Open-pit iron mine in Northern Mauritania

The Guelb El Aouj mine is an open-pit iron mining operation located in the Tiris Zemmour region in Northern Mauritania.

== Background ==
Located approximately 32km northwest of the main iron ore mining town of Zouérate and approximately 26km from the mainline railway, which is owned and operated by Mauritania Railways serving the Lebtheinia mine

In 2004, a feasibility study by Le Groupe Banque européenne d’investissement (Groupe BEI) related to a possible industrial project: “El Aouj S.A.”, a Mauritanian subsidiary of Sphere Investments Limited (Australia). In 2006, Sphere Investments announced stage 2B of the bankable feasibility study (BFS) relating to the Guelb el Aouj DR pellet project in Mauritania. The BFS was focused only on the Guelb el Aouj East Deposit. In 2010, mining equipment supplier F.L.Smidth was awarded a contract worth approximately $40 million (USD) from the Mauritanian La Société Nationale Industrielle et Minière (SNIM) for the supply of a wet concentrator package and a train load out package for the Guelb el Aouj facility.

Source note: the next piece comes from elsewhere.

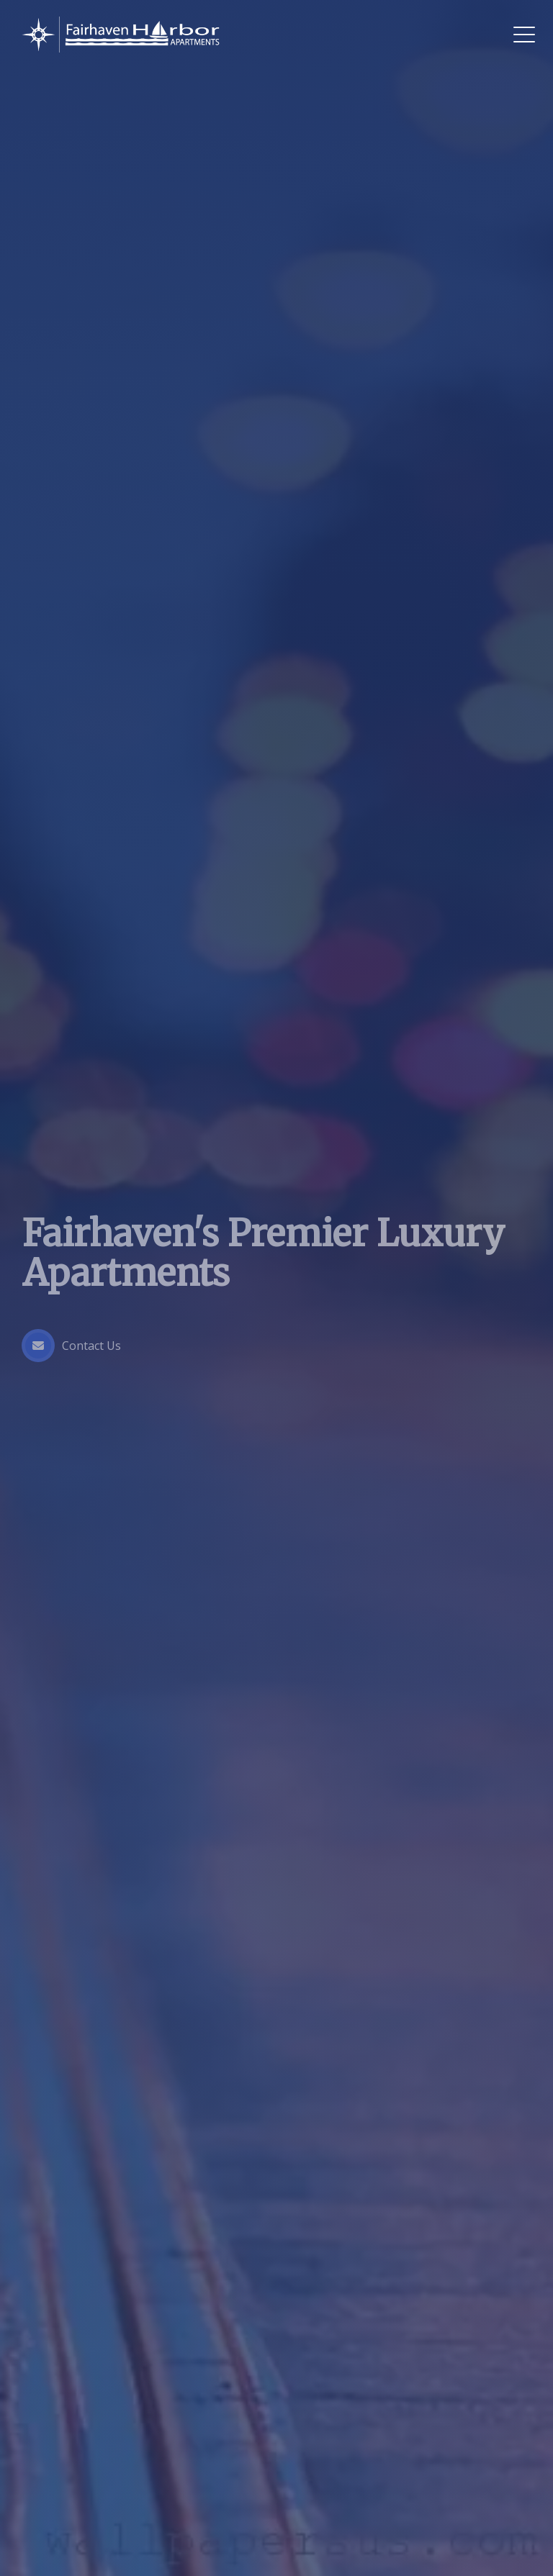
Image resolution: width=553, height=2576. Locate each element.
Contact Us (71, 1345)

Industries Qatar was a minority shareholder until the 2008 Mauritanian coup d'état. In 2013, Glencore acquired Xstrata, becoming the new owner of El-Aouj. Glencore negotiated a $1 billion (USD) deal with the Société Nationale Industrielle et Minière to use the railroad system from the mine to the coast. By 2025, the Société Nationale Industrielle et Minière had gathered $512 million (USD) in international aid to connect El-Aouj to the coastal Nouadhibou railroad.